Why is the APPF ‘bugging out’?
Every day we watch closely over the environments of the plants in our care, monitoring heat, light, water, soil and so on. But it is a well-known fact, no matter how well managed your growth environment is, bugs have a way of finding their way in. These troublesome types may include Western Flower thrips (Frankliniella ocidentalis), various aphids, two-spotted mites (Tetranychus urticae) and greenhouse whiteflies (Trialeurodes vaporariorum) to name a few.
Around the world, growers, farmers, researchers and horticulturalists have used chemical spraying to manage these pests, however, many pests are now showing clear signs of acquired resistance to chemical controls. Use of stronger chemicals such as organophosphates usually only deliver a temporary drop in numbers and increase exposure risks to the operator, staff and researchers who may later handle the plants.
With a clear view to ensuring the safety of our plants, our staff, our users and our environment, our horticulture team investigated the Integrated Pest Management (IPM) principles being embraced by the commercial horticulture industry across protected and field crops.
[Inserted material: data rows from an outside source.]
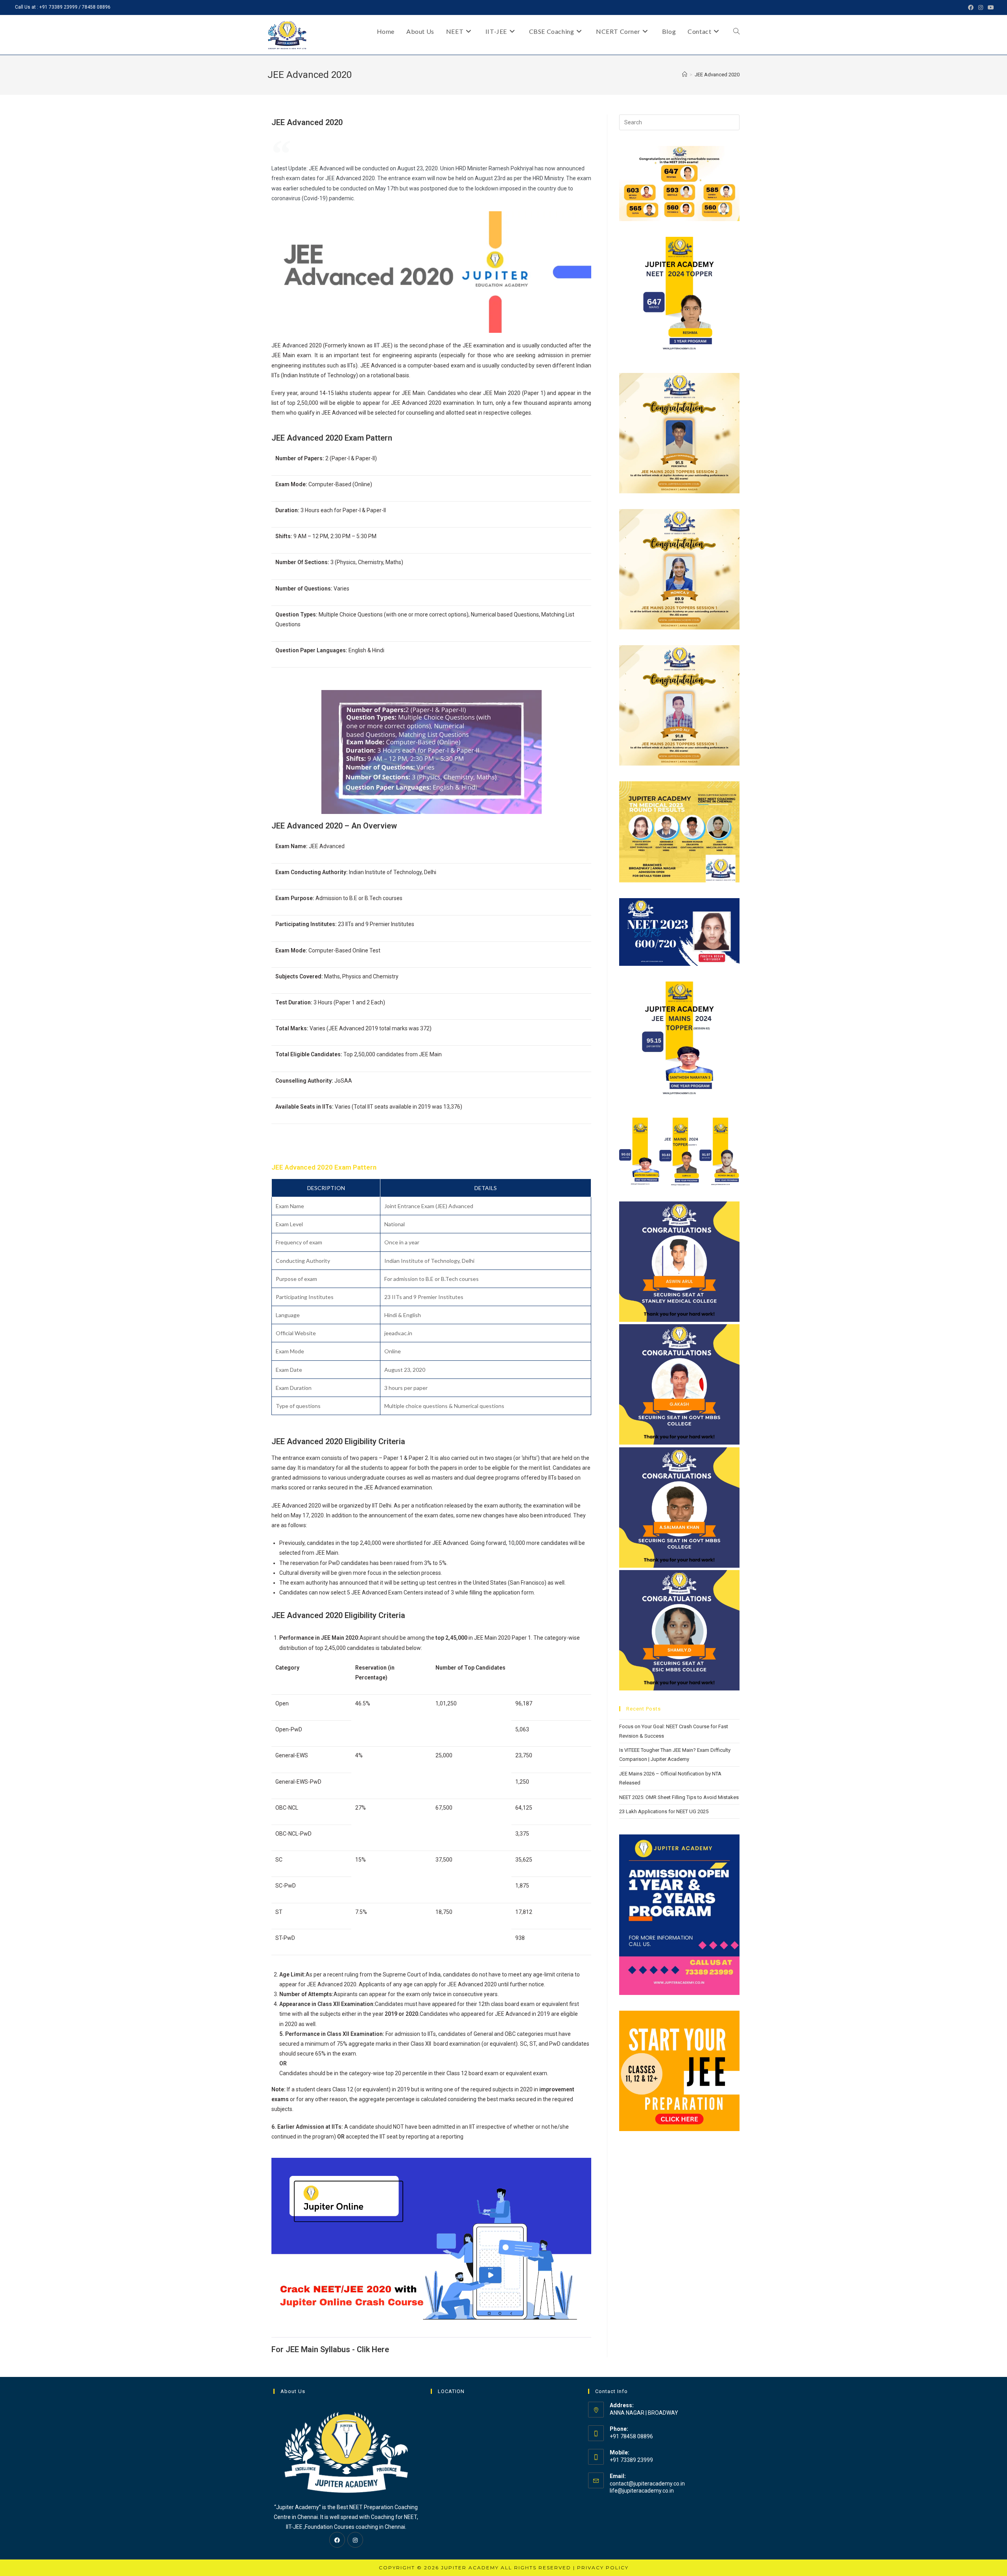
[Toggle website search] (736, 31)
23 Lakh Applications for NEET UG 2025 (663, 1811)
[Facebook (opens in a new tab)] (971, 7)
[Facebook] (337, 2540)
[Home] (684, 75)
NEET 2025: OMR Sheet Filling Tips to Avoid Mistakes (679, 1797)
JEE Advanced (289, 345)
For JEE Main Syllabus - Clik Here (330, 2349)
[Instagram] (355, 2540)
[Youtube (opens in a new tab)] (989, 7)
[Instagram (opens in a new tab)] (980, 7)
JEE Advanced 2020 (717, 75)
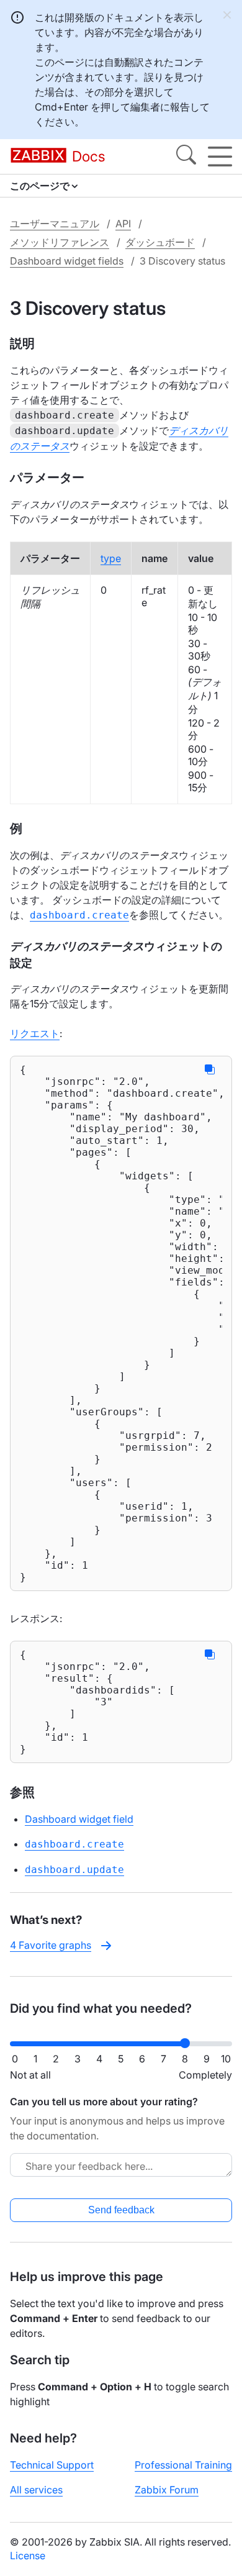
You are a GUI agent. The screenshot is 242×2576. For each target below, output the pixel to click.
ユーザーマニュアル (54, 223)
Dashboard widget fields (66, 261)
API (123, 223)
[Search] (186, 156)
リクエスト (35, 1033)
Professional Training (183, 2465)
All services (36, 2489)
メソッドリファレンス (59, 242)
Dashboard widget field (79, 1819)
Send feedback (121, 2210)
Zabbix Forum (167, 2489)
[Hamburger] (220, 156)
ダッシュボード (160, 242)
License (27, 2555)
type (111, 558)
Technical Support (52, 2465)
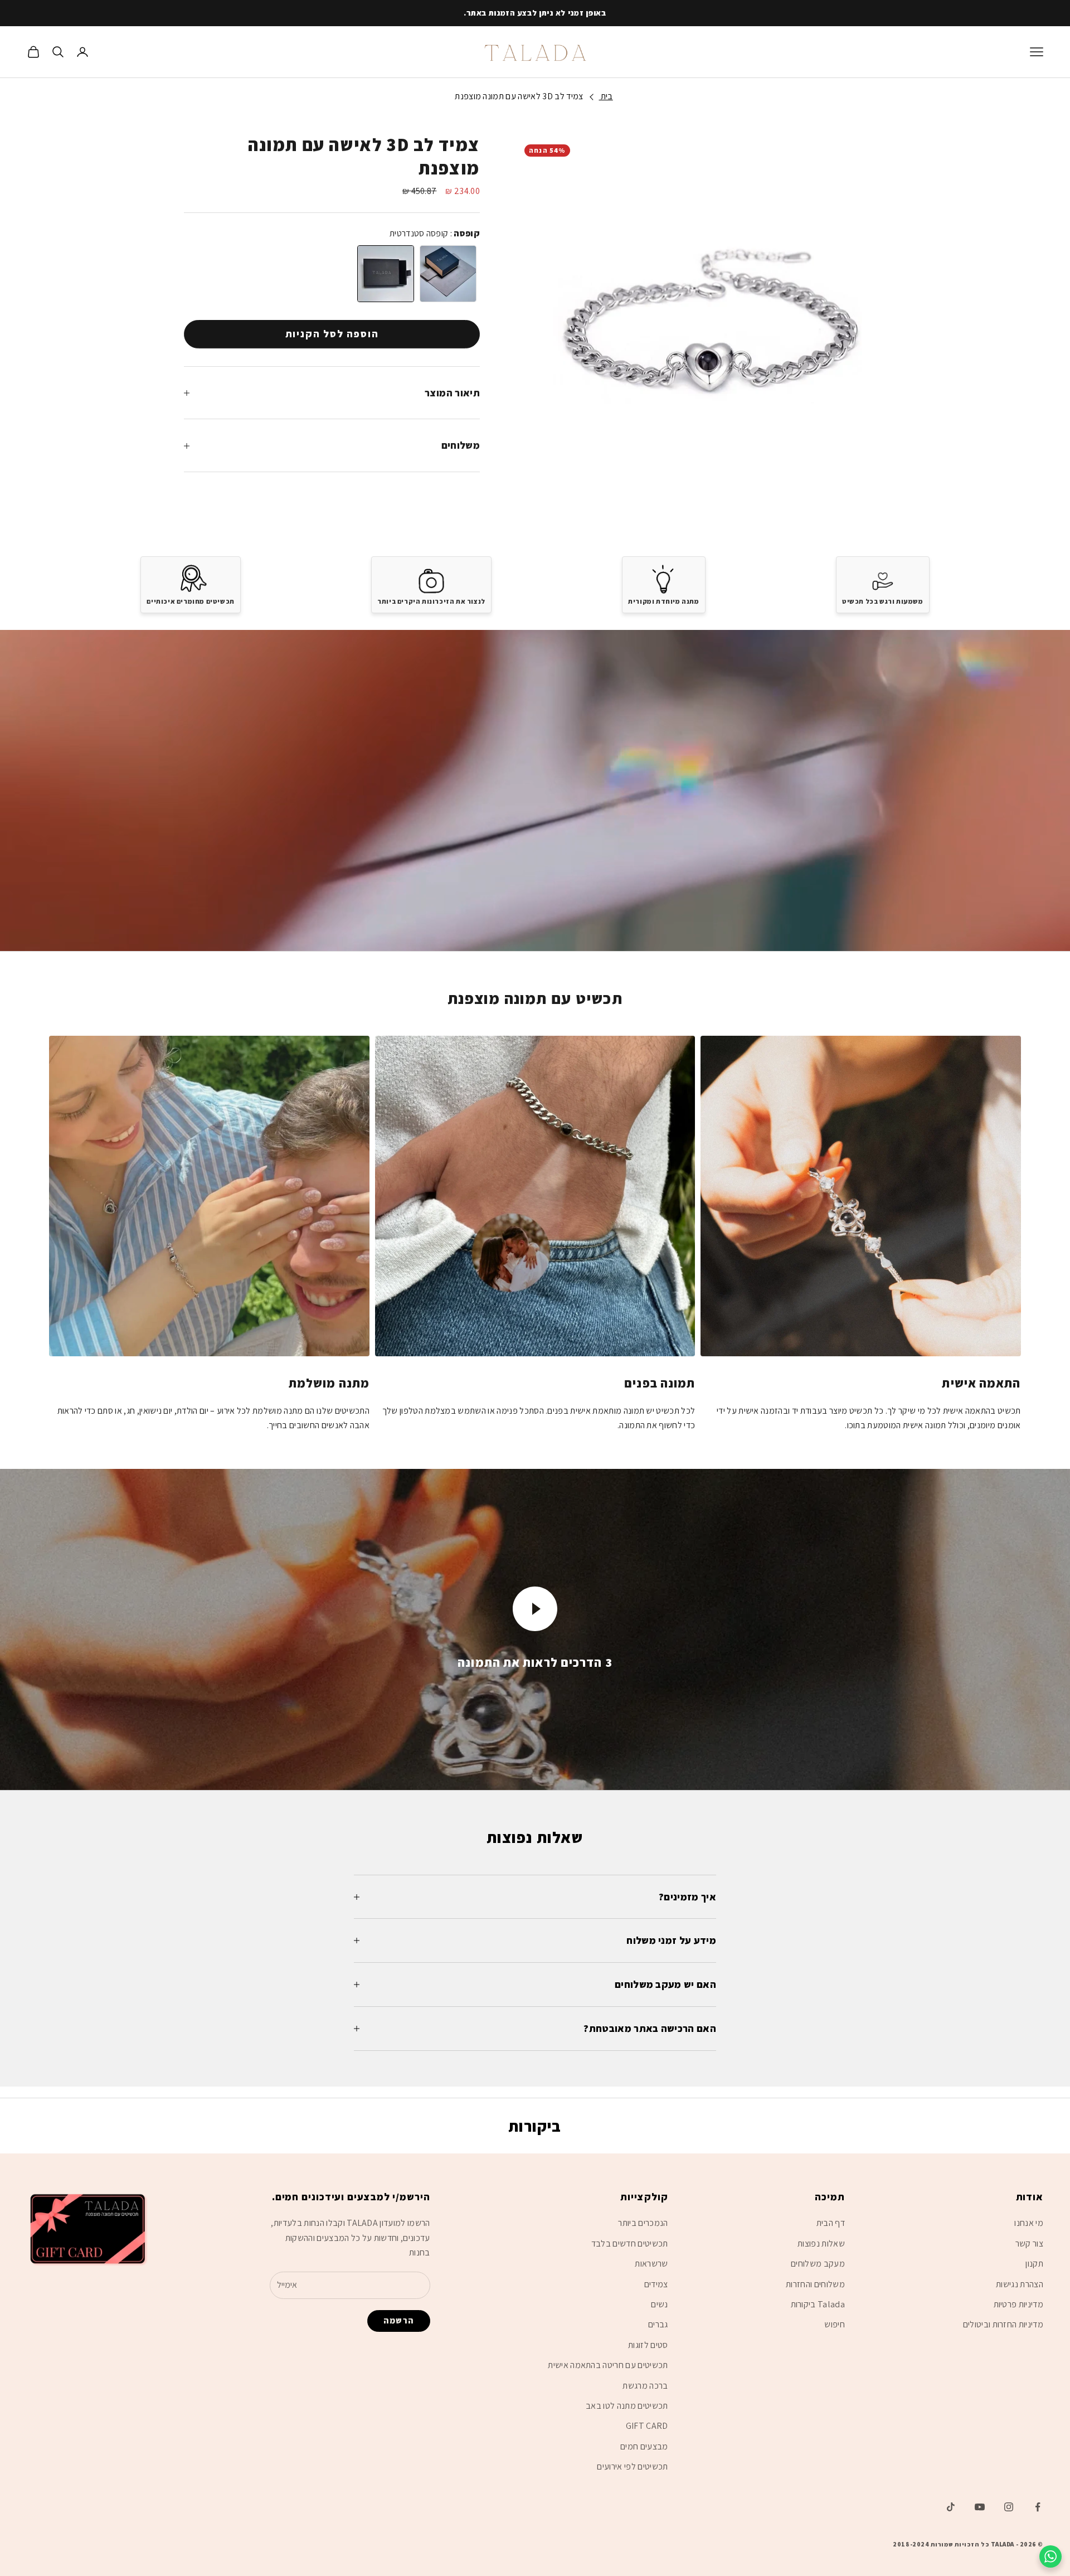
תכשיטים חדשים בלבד (629, 2243)
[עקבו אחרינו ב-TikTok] (950, 2506)
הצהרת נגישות (1019, 2284)
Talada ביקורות (818, 2304)
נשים (659, 2304)
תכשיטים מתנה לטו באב (627, 2406)
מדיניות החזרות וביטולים (1003, 2324)
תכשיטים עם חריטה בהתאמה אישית (608, 2365)
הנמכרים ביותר (643, 2223)
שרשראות (651, 2263)
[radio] (384, 273)
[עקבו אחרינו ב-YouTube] (979, 2506)
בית (605, 96)
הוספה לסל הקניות (332, 334)
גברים (658, 2324)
By using IPM, also known as Integrated Crop Protection (ICP), the growers are able to achieve better value out of fewer insecticides while improving the control of pests.
So, what is the APPF doing for IPM?
The APPF Adelaide node now runs a regular fortnightly program, releasing predatory mites and insects into the greenhouses.
“We rotate a variety of predators that prey on all lifecycle stages, from larvae through to adult pests. The use of pesticides in this regime is, of course, counterproductive, as there is often a 3-8 week period where residues will kill the beneficial predators. When introducing an IPM plan make sure you learn what the different life-cycle stages look like for both beneficial insects and pests – you don’t want to accidentally wage war on the ‘good guys’,” explained Robin Hosking, Manager, Horticulture.
“As an example of the effectiveness of our IPM, we have greenhouse rooms that have not been sprayed for 3 months and the pests are well controlled. Previously I had been spraying these rooms as often as weekly to fortnightly.”